Est-ce par dérision que l’auteur de cet essai, par ailleurs solide, a choisi ce titre, digne d’une punition d’école primaire ? Est-ce pour souligner la légèreté du travail accompli par Piketty malgré les tonnes de chiffres sous lesquels il prétend nous enterrer ? Le sous-titre nous donne clairement l’objet du livre.
Ce n’est pas parce qu’il nous cite que nous avons été conquis par cet opuscule qui se lit très facilement. La plume y est alerte et le style incisif.
L’auteur a su ne pas se laisser aller à de grandes démonstrations pour experts mais toucher là où cela fait mal.
Qu’on en juge.
Nous n’avons pas vérifié mais je cite : Manichéen à l’extrême et prêt à faire feu de tout bois pour signifier que le riche est nuisible par nature, l’auteur du Capital au XXIème siècle va aussi jusqu’à confondre réalité et fiction. C’est ainsi qu’un certain Caledon Hockley a droit à son petit couplet. Qui est donc cet individu ? L’héritier d’une immense fortune qui s’est illustré lors du naufrage du Titanic en graissant la patte d’un officier afin d’embarquer en priorité sur un canot de sauvetage (…) Seul problème, le sinistre Caledon Hockley n’a jamais existé. Sorti tout droit de l’imagination du cinéaste James Cameron… .
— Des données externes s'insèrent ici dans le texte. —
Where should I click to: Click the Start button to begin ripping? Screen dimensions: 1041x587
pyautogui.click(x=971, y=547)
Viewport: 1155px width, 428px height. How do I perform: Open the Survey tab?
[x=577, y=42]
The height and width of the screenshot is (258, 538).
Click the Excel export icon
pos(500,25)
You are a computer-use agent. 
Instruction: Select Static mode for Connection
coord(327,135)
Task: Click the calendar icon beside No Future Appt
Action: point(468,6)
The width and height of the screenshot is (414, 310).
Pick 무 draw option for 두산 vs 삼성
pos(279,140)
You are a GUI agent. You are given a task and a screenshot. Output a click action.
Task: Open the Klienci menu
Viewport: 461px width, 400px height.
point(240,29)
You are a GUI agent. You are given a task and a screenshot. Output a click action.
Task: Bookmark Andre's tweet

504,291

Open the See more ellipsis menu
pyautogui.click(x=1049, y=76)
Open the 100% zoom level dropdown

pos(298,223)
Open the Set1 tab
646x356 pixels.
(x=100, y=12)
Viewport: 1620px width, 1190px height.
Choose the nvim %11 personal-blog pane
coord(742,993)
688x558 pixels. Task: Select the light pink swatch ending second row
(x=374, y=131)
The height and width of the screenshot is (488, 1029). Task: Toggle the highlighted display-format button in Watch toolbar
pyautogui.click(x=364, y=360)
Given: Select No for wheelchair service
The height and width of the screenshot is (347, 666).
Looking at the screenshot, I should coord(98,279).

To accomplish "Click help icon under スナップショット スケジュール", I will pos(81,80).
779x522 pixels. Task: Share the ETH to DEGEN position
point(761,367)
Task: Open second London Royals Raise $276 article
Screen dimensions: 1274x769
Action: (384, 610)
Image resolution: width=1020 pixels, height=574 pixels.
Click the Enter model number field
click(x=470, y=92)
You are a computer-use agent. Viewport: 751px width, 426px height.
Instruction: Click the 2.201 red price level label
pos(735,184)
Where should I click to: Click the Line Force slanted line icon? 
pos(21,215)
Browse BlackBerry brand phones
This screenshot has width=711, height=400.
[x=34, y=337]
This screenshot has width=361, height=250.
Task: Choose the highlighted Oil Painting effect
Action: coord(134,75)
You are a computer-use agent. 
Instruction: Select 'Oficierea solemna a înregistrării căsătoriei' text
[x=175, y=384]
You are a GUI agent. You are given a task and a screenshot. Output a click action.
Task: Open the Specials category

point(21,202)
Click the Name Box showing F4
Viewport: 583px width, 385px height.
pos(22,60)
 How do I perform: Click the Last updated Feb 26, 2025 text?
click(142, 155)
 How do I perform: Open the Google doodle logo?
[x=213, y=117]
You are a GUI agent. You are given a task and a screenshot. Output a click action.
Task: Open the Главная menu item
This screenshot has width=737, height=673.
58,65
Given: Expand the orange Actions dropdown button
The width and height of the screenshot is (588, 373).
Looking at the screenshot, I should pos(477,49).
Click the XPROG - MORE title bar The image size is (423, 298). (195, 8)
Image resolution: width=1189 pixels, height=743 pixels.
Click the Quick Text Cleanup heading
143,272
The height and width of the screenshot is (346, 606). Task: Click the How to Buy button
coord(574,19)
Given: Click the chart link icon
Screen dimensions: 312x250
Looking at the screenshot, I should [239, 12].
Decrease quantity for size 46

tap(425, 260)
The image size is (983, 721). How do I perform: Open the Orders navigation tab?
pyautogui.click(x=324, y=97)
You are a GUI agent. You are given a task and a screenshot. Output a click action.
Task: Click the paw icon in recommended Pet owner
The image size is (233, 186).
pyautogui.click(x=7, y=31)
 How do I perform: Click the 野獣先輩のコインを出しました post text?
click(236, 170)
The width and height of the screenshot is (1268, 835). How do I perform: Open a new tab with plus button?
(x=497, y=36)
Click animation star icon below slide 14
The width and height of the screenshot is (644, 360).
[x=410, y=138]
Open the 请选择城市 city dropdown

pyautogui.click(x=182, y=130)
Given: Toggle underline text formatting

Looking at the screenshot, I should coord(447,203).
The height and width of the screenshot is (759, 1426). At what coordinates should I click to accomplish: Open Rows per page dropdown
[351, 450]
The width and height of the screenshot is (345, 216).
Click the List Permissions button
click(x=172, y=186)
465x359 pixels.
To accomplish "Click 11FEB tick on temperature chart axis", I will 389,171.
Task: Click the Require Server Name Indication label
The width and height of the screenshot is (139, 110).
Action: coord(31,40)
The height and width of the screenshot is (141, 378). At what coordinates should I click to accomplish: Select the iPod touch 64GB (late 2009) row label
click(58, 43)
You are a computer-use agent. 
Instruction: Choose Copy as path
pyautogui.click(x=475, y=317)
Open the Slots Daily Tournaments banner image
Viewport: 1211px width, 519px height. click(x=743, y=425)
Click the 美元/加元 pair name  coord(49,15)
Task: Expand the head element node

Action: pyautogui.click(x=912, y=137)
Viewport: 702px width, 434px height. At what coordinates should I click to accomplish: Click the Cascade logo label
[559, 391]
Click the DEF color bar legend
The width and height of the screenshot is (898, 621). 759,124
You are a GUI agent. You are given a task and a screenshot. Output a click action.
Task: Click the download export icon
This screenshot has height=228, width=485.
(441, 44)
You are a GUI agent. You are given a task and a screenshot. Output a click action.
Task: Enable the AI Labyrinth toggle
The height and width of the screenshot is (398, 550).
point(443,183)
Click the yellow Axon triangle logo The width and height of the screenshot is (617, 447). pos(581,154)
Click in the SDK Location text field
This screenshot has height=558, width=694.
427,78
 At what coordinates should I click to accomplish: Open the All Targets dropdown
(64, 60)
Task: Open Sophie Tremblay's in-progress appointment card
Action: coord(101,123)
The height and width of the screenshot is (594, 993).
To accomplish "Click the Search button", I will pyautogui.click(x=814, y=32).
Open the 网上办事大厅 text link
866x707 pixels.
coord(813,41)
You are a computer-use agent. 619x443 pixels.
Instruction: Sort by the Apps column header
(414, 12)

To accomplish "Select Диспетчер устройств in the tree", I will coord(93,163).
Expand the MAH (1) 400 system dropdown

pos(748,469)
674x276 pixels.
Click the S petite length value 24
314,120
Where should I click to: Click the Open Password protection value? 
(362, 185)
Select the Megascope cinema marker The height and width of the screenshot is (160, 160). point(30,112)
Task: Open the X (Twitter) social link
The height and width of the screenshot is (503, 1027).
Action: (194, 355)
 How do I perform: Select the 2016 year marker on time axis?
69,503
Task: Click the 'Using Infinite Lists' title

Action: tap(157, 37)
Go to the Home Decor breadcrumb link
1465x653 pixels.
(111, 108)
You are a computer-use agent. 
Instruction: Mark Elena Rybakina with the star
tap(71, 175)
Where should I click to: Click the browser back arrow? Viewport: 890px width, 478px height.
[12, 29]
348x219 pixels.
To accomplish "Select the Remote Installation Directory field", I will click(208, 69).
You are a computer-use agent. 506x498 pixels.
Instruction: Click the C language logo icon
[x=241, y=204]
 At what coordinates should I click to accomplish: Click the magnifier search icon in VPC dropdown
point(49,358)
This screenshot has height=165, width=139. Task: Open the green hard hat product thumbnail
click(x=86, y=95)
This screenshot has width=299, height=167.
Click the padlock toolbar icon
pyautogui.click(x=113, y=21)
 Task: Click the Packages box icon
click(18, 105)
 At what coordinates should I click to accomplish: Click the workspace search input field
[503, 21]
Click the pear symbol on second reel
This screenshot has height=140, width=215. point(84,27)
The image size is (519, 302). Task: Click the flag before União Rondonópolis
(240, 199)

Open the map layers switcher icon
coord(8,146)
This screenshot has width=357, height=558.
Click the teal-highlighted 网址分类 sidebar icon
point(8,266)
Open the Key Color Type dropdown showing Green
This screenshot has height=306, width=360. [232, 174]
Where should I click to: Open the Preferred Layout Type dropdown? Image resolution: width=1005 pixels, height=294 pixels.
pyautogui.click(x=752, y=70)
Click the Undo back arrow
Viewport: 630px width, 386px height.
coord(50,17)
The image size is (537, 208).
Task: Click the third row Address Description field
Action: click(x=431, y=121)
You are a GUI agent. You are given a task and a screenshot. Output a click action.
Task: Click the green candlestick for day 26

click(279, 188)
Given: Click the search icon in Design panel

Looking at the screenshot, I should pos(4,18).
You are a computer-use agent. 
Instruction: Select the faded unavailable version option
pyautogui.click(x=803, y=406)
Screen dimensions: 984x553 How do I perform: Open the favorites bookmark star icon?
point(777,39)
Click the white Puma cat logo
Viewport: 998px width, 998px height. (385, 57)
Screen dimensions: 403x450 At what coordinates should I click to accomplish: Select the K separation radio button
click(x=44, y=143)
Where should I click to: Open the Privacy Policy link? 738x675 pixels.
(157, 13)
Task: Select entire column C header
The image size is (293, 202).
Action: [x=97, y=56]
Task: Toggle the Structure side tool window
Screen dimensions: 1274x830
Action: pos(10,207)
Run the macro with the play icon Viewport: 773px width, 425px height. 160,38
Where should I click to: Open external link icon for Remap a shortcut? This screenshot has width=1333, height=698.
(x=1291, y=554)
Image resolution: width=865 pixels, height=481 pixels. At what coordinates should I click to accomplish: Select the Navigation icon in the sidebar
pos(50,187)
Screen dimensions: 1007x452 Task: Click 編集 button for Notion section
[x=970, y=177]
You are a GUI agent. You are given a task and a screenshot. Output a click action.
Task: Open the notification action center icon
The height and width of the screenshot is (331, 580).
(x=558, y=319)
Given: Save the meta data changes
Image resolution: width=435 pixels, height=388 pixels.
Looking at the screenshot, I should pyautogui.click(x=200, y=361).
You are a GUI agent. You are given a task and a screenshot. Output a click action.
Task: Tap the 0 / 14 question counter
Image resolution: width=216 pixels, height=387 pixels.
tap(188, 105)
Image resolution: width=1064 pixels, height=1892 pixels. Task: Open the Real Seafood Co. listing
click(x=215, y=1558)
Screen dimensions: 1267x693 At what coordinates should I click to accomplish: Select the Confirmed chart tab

Autre imposture : page 818, Piketty parle de la violence des années 1930 en accusant les élites économiques et financières qui se sont enrichies en conduisant le pays à la ruine(…) : C’est dans ce contexte qu’arrive Roosevelt qui relève fortement le plafond du taux marginal de l’impôt sur le revenu abaissé à 25% sous la désastreuse présidence Hoover, et qui passe à 63% dès 1933… Le seul problème est que ce relèvement date de 1932 et pas 1933 et n’est donc pas l’œuvre de Roosevelt, mais de… Hoover, lui-même.
La liste des impostures de Piketty est longue et nous pourrions en donner un très long compendium qui pourrait être aussi volumineux que son ouvrage à succès.
L’auteur lui donne cependant des excuses en rappelant que ses parents étaient à Lutte Ouvrière et qu’il est en fait un militant de gauche, drapant son idéologie sous l’habillage de la statistique.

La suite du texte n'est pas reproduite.